Science and Tech

38% of the web pages that existed in 2013 have disappeared from the Internet today

38% of the web pages that existed in 2013 have disappeared from the Internet today

May 20. (Portaltic/EP) –

The content that is available today on Internet It is not the same as it was ten years ago, since it disappears over time to the point that 38 percent of the pages that existed in 2013 have stopped doing so today.

On the Internet you can find billions of places where you can find information, buy, watch videos and share experiences, among other possibilities, but not everything that was once available always remains that way.

Content on the Internet is “fleeting”, as research by Pew Research Centerwhich has focused on the period between 2013 and 2023 to analyze, based on a sample from the Common Crawl web repository, the frequency with which online content that once existed becomes inaccessible.

Specifically, they have determined that 25 percent of all web pages that existed at some point in the period analyzed were no longer accessible as of October 2023, mainly because the page had been deleted. AND 38 percent of the content that existed in 2013 no longer exists today.

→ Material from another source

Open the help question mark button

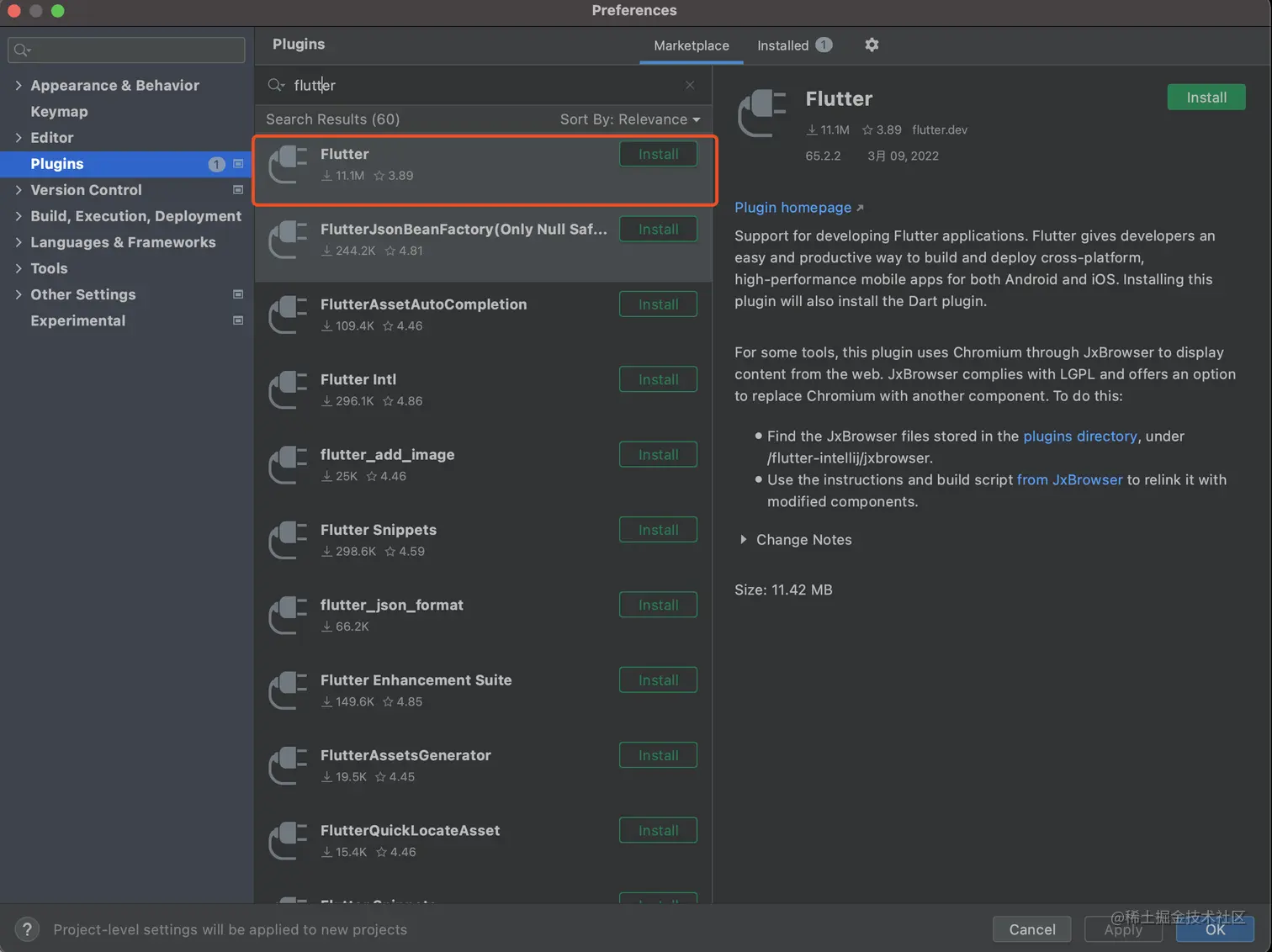pyautogui.click(x=27, y=929)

and this “digital decay” is seen in different types of content and for different reasons. For example, the research identified that 21 percent of government site web pages have broken links, while 54 percent of Wikipedia entries contain at least one link in the ‘References’ section that leads nowhere.

The trend is also seen on social networks. Specifically, Pew Research Center analyzed the real-time publications of Twitter (now known as X).

From this monitoring, the ‘think thank’ concludes that almost one in five ‘tweets’ is no longer publicly visible just a few months after its publication, in 60 percent of cases because the account was made private, suspended, or deleted entirely. In the rest, the ‘tweet’ was deleted individually.

They also identified that there are some types of ‘tweets’ that “tend to disappear more frequently than others.” This is the case of those published in certain languages ​​(Turkish and Arabic), from profiles with the default profile image and from unverified accounts.

However, they also found that around 6 percent of tweets that disappeared later became available again. They link this temporary disappearance to changes in account privacy and the reestablishment of those that had been suspended.